◆ **Activity**
Your answer must consist solely of the line containing "Open the KiiiKiii Delulu Pack album cover" and all subsequent lines through the end of the entries, reproduced exactly.

══ Supplied records ══

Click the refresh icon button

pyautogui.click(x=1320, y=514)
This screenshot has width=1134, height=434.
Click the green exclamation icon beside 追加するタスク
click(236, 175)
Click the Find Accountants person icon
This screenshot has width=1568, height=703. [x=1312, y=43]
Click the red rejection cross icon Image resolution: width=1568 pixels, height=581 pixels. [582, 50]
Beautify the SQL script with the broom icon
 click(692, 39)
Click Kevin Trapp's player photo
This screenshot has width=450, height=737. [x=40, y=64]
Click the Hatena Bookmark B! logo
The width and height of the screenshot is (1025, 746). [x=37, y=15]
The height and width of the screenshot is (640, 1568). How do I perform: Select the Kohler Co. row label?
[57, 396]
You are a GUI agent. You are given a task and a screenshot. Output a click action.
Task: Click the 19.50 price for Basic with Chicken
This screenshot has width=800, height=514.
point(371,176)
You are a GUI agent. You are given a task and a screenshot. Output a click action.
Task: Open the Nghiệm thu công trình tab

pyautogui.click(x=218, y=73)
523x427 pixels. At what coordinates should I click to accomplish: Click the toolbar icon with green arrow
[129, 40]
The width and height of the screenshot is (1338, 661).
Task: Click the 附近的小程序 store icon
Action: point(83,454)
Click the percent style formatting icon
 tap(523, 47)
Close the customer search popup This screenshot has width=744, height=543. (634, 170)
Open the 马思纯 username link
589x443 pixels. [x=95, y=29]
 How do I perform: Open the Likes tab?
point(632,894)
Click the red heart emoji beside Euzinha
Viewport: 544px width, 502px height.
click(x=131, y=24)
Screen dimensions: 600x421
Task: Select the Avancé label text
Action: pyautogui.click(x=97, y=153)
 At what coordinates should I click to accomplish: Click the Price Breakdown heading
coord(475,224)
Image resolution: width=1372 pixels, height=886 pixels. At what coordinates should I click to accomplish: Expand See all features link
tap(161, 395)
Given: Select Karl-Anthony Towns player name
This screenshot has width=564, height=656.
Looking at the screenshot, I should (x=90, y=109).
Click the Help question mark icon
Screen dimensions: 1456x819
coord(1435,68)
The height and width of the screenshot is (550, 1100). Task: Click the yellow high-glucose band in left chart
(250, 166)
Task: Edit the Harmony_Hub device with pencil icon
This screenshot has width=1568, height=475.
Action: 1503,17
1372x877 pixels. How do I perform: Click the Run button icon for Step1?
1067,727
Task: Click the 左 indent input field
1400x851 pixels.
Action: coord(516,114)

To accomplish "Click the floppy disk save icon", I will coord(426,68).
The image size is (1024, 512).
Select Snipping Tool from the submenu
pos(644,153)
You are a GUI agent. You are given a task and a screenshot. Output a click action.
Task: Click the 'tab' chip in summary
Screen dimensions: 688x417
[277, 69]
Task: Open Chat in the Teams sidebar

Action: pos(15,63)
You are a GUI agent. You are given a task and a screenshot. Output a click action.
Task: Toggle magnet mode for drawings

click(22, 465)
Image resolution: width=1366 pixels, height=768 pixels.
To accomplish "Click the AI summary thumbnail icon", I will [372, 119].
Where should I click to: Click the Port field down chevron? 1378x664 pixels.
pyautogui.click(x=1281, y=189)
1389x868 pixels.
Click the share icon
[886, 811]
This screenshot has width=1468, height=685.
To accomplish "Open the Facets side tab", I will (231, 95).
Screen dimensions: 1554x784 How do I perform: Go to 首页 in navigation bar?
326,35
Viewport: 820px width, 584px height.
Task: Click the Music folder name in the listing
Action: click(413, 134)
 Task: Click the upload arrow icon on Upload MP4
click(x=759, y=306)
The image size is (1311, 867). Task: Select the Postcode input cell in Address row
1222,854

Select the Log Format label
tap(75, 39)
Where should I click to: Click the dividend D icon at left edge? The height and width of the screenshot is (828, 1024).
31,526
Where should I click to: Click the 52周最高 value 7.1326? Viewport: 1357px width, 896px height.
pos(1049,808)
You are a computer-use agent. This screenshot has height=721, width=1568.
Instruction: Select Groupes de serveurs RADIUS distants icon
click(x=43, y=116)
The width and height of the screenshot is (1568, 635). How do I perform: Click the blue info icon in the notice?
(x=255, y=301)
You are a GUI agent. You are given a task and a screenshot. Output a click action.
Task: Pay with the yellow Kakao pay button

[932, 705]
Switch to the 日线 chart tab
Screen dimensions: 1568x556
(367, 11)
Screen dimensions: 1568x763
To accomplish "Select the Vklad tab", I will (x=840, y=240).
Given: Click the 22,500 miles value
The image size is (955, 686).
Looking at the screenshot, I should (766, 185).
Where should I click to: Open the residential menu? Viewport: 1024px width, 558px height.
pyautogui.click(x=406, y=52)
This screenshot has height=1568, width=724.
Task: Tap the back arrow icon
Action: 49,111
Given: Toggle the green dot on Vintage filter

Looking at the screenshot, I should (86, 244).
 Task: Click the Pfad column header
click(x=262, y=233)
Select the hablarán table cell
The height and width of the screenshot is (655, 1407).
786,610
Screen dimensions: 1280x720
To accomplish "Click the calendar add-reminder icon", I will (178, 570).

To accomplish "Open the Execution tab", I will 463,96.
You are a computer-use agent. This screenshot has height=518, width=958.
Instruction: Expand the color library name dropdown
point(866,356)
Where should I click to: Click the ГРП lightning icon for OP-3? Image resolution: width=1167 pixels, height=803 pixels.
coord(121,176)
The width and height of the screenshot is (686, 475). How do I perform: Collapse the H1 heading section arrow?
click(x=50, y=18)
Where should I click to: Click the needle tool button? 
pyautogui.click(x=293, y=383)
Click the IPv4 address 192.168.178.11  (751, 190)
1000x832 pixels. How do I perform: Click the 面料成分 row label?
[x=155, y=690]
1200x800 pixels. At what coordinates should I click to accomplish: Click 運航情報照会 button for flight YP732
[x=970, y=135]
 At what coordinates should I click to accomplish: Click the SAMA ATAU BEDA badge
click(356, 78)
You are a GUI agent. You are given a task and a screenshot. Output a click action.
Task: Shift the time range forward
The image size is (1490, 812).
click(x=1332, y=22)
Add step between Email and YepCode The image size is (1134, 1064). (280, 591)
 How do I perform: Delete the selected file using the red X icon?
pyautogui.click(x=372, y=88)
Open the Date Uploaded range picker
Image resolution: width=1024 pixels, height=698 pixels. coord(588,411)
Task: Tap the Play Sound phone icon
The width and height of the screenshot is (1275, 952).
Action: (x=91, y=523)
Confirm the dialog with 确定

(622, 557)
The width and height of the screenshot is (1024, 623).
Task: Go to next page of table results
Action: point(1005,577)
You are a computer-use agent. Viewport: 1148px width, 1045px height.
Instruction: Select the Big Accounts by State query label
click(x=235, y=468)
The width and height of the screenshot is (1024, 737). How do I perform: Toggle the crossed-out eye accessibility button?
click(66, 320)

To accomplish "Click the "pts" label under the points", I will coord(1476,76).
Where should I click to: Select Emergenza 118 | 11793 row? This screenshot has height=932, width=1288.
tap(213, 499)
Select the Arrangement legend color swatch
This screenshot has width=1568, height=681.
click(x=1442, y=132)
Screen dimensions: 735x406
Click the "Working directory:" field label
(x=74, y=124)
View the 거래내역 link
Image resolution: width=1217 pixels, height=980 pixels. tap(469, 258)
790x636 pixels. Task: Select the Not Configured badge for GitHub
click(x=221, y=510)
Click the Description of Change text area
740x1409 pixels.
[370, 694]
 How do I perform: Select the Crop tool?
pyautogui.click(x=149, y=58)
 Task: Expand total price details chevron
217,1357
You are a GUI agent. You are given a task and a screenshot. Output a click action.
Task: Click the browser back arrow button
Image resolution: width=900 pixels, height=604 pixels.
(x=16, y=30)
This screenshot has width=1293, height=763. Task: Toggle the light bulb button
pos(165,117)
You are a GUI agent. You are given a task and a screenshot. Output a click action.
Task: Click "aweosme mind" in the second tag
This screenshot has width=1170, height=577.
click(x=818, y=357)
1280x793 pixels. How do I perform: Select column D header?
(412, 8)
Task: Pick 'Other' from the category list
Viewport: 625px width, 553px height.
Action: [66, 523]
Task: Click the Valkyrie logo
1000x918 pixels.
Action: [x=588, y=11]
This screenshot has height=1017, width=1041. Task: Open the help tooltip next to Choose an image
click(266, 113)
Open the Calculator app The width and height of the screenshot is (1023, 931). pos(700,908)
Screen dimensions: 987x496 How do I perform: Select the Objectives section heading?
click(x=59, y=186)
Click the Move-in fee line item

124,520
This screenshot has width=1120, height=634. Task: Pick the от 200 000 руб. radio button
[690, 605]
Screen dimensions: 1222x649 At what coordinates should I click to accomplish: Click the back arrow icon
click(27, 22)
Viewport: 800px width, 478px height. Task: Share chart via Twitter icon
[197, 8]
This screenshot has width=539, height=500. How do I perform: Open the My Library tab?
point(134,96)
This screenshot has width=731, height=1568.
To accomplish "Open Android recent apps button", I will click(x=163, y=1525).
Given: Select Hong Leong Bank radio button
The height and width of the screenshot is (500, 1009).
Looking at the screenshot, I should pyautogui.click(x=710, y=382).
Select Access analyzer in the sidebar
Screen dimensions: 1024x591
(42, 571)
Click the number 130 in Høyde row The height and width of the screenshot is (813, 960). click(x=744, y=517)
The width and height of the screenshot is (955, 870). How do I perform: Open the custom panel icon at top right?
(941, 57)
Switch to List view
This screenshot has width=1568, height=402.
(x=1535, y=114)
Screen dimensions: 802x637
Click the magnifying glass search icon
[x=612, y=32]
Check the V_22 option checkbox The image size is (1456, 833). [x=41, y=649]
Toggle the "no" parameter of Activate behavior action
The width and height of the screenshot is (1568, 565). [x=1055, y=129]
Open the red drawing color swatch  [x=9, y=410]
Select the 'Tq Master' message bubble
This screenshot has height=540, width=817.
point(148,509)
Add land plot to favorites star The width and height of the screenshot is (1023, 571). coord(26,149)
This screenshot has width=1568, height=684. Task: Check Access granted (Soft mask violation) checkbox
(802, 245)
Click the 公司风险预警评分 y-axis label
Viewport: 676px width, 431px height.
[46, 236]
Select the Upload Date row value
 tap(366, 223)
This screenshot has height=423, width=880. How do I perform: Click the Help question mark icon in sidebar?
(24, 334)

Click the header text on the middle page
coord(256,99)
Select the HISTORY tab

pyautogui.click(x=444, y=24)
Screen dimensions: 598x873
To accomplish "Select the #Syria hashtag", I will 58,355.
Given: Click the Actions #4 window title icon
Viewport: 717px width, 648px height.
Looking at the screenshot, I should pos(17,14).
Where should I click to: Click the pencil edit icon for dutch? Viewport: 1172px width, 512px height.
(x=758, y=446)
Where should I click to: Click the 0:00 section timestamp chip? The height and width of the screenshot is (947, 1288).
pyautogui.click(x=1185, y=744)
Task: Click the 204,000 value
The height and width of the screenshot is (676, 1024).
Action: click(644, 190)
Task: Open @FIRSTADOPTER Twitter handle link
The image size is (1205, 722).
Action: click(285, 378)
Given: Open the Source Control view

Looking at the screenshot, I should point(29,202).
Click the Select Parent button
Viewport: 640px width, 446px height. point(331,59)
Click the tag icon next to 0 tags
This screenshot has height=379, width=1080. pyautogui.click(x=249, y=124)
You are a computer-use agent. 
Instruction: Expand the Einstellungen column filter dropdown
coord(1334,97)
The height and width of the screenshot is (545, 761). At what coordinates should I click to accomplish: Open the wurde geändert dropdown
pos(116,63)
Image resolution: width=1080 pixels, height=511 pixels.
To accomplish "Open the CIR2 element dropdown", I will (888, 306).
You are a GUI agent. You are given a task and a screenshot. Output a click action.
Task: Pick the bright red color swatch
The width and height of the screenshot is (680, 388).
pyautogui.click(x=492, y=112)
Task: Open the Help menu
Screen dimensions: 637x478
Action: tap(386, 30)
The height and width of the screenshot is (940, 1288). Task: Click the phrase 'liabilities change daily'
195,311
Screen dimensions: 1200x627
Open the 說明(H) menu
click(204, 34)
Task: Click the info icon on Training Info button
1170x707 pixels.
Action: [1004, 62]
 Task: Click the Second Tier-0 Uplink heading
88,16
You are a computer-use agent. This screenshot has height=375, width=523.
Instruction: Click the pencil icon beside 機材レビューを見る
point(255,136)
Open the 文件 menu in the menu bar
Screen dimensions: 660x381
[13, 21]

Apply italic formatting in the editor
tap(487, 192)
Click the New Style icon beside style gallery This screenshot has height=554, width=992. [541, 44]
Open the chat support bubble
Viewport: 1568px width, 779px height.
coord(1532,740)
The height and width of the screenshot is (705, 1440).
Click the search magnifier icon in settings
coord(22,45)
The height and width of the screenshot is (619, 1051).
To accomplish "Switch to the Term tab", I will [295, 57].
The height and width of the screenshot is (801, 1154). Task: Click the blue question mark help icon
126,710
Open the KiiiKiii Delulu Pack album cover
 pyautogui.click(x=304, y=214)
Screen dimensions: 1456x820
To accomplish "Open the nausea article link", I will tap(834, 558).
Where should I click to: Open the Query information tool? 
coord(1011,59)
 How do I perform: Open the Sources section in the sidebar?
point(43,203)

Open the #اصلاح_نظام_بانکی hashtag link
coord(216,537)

═══

◆ **Your solution**
Open the KiiiKiii Delulu Pack album cover
 pyautogui.click(x=304, y=214)
Screen dimensions: 1456x820
To accomplish "Open the nausea article link", I will tap(834, 558).
Where should I click to: Open the Query information tool? 
coord(1011,59)
 How do I perform: Open the Sources section in the sidebar?
point(43,203)

Open the #اصلاح_نظام_بانکی hashtag link
coord(216,537)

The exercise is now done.